Ponsford improved rapidly and by 1913 he was included in the Victorian schoolboys side for a tournament in Adelaide. He was again selected in the following year—now as a catcher—representing his state at the first national schoolboys championship in Sydney. The tournament coincided with a visit to Australia by two professional major league teams from the United States—the Chicago White Sox and the New York Giants. The manager of the Giants, John "Mugsy" McGraw, watched part of the tournament; the Ponsford family claim that McGraw was so impressed with Ponsford's skills that he later spoke to Ponsford's parents about the possibility of Bill playing in the United States.
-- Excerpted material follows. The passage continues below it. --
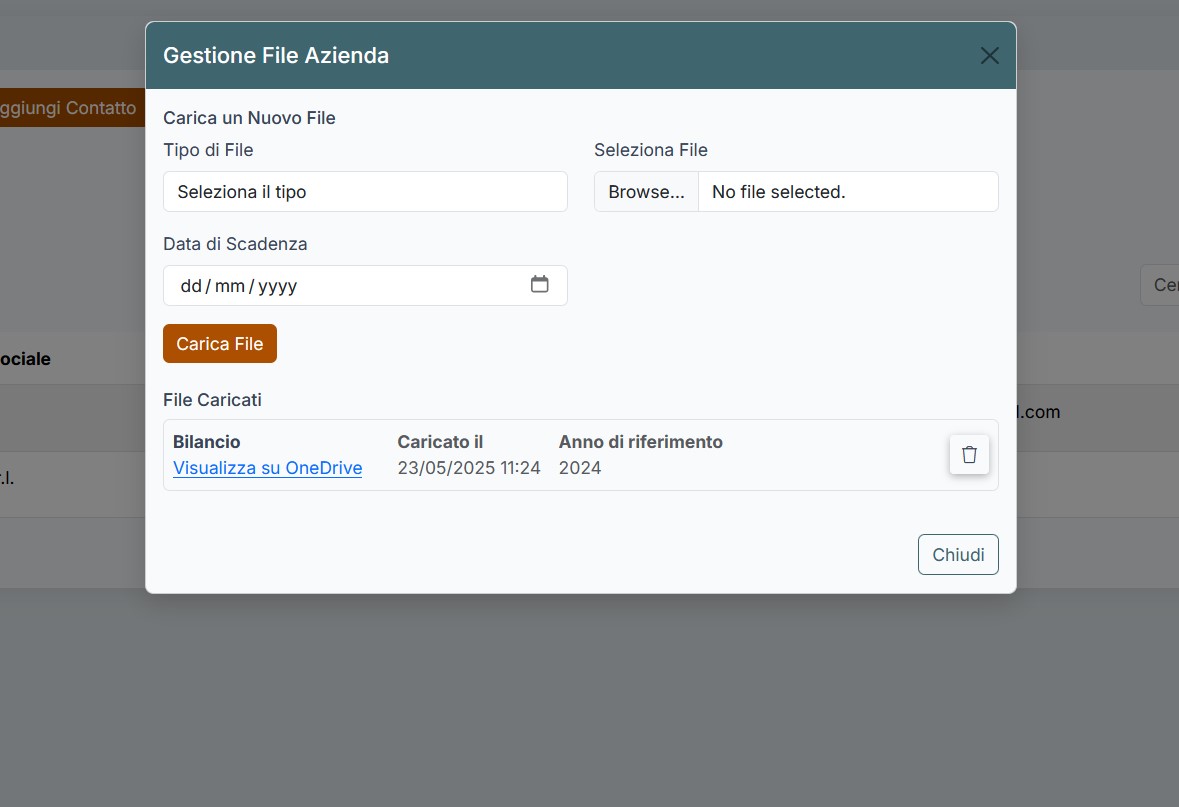Click the Caricato il date 23/05/2025 11:24
This screenshot has height=807, width=1179.
[x=469, y=468]
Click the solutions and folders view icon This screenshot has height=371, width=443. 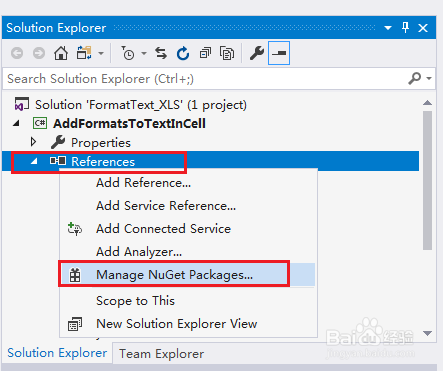(x=84, y=53)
In 1919, Ponsford was selected for Victoria's baseball team, alongside future Test cricket teammate Jack Ryder. In 1923, The Sporting Globe claimed that Ponsford was "... the best batter of the season. ... Indeed, as an all-round man, it is doubtful if he has a superior in the state." In 1925, Ponsford captained the Victorian team and was selected as centre fielder in an Australian representative team that played three matches against an outfit from the United States Pacific Fleet, which had docked in Melbourne. Over the three matches, won by the Australians, Ponsford had five safe hits and his batting average was .357. Ponsford's next match against American opposition was against a team from Stanford University that visited Australia in 1927. Ponsford's Victorian team defeated Stanford 5–3; it was the visitors' only loss on the tour.

Ponsford simultaneously retired from baseball and cricket in 1934. In his newspaper column, he said that he liked both sports equally. He felt that baseball gave a player more opportunities to perform: "In cricket you may have the bad luck to get out early; which often means a blank afternoon. It is not so with baseball; you are in the game all the time." Joe Clark, the author of History of Australian Baseball, said "Ponsford is considered by many to be the best baseballer of his time in Australia." The official program for the 1952 Claxton Shield—held in Perth—made a similar claim.
One name in Australian baseball stands pre-eminent above all others and that is the name of Bill Ponsford ... During his long career he was a star outfielder, perhaps the finest third baseman to represent his state and certainly as a catcher the equal of anybody. ... But it was as a batter that Bill outshone anyone ... Ponsford could, and did, hit to any part of a baseball field at will, and would nominate innings by innings, where he would hit the ball ... Ponsford will always remain amongst the greatest sportsmen of all time.
— 1952 Claxton Shield program

===Graeme Deany===
Graeme started playing cricket at Fitzroy Cricket Club as a 13-year-old in 1949.  At the cricket club Ray Harvey noticed his athletic ability, throwing and fielding and invited Graeme to join the Fitzroy Baseball Club where he started as a 16-year-old in the seconds in 1953 (there were no junior teams at the time). Graeme started playing baseball at left field and for 2 seasons at Fitzroy played alongside Neil Harvey at center field and his younger brother Ian Deany at right field. After those first two seasons he moved into the infield playing shortstop and 3rd base for the rest of his career at the top level of baseball.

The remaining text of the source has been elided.